Smart Factories are about more than automation. While automation has improved productivity exponentially over the decades, unexpected equipment, supply, product, and operator variables can disrupt production, reducing output and driving up costs. Enabling the highly-automated factory to collect data in real-time, trend it with historical and business system, data and refine it into usable information can provide the inputs needed to make proactive decisions and reduce the variables that disrupt your operations.
What role does data analytics play in “smart” factories?
In the evolution from the third industrial revolution to Industry 4.0, factories are transforming from computer-controlled, automated production lines to highly-networked systems. These networks, enabled by the Industrial Internet of Things (IIoT), are comprised of sensor nodes that capture manufacturing data on processes, inventory, equipment, tools, and products and transmit volumes of this data through a network of IIoT gateways that connect to the cloud. This ‘big data’ is at the heart of the smart factory, enabling data scientists to analyze and develop advanced algorithms using artificial intelligence, machine learning, and deep learning to get insights from the data in real-time and drive actions back down to the machines or the operators. Unlike ruled-based automation of the late 20th century, which drove consistency and speed but lacked the flexibility to adapt to people, equipment, and the environment, “smart factories” can continuously learn from historical and new data. Good data science can recognize what data is useful, what is not, and even what is missing. Smart factories aim to not only move fast but to use data to provide direction on where to anticipating issues, proactively adapting actions, and adjusting workflow priorities in the blink of an eye.
How can data analytics help manufacturers’ productivity and streamline assembly operations?

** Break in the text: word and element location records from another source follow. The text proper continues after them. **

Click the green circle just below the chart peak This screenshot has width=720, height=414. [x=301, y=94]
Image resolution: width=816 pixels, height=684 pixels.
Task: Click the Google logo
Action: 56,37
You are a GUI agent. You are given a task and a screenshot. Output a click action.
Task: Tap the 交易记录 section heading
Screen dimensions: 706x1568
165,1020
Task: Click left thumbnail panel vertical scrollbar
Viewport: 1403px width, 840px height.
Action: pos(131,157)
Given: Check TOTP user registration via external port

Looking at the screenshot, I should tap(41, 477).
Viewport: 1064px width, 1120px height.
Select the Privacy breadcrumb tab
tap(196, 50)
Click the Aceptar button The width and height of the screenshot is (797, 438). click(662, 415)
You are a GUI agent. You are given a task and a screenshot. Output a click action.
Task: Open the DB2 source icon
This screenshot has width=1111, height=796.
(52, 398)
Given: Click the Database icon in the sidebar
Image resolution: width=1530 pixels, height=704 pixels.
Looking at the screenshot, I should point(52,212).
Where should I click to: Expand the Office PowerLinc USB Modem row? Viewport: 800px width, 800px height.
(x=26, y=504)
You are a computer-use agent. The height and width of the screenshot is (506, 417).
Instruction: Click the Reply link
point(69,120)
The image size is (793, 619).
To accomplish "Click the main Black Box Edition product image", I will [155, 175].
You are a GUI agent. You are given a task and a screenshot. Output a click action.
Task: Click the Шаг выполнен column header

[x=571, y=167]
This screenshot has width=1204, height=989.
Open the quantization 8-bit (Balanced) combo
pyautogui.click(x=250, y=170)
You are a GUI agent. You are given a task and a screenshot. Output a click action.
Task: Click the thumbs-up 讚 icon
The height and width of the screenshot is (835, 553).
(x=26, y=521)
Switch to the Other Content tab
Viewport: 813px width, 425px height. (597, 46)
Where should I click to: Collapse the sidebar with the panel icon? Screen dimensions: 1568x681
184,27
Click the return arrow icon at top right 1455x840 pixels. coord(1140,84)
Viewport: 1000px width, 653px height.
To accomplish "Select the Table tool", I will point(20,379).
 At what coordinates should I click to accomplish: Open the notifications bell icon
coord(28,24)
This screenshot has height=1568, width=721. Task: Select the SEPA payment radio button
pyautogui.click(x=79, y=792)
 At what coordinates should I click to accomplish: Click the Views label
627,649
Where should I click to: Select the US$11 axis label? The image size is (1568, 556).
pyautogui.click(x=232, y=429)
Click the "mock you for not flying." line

The automation of past decades drove significant advances in productivity and more consistent quality in manufacturing. When operations were running smoothly, it provided higher output, improved quality, and economies of scale. The challenge is there are always variables that impact the assembly line. Operators have varying levels of experience and tribal knowledge that may be hard to capture in data. One piece of equipment can be older with more maintenance issues than the new one next to it. A quality defect, broken machine, operator error, or delayed inventory could hold up the entire production line. In a “smart factory,” the data itself is enabling the systems to work smarter for the business. Data scientists and system engineers can work with operators to learn from their tribal knowledge to collect meaningful data using the right sensor technology. Advanced analytics are developed to identify patterns in the data that enable us to predict when a piece of equipment could fail and make proactive repairs to prevent a line down situation. The factories of today use the data to better plan, track and manage inventory and WIP and adjust manufacturing plans and resources to streamline output and align supply to demand more closely than ever before.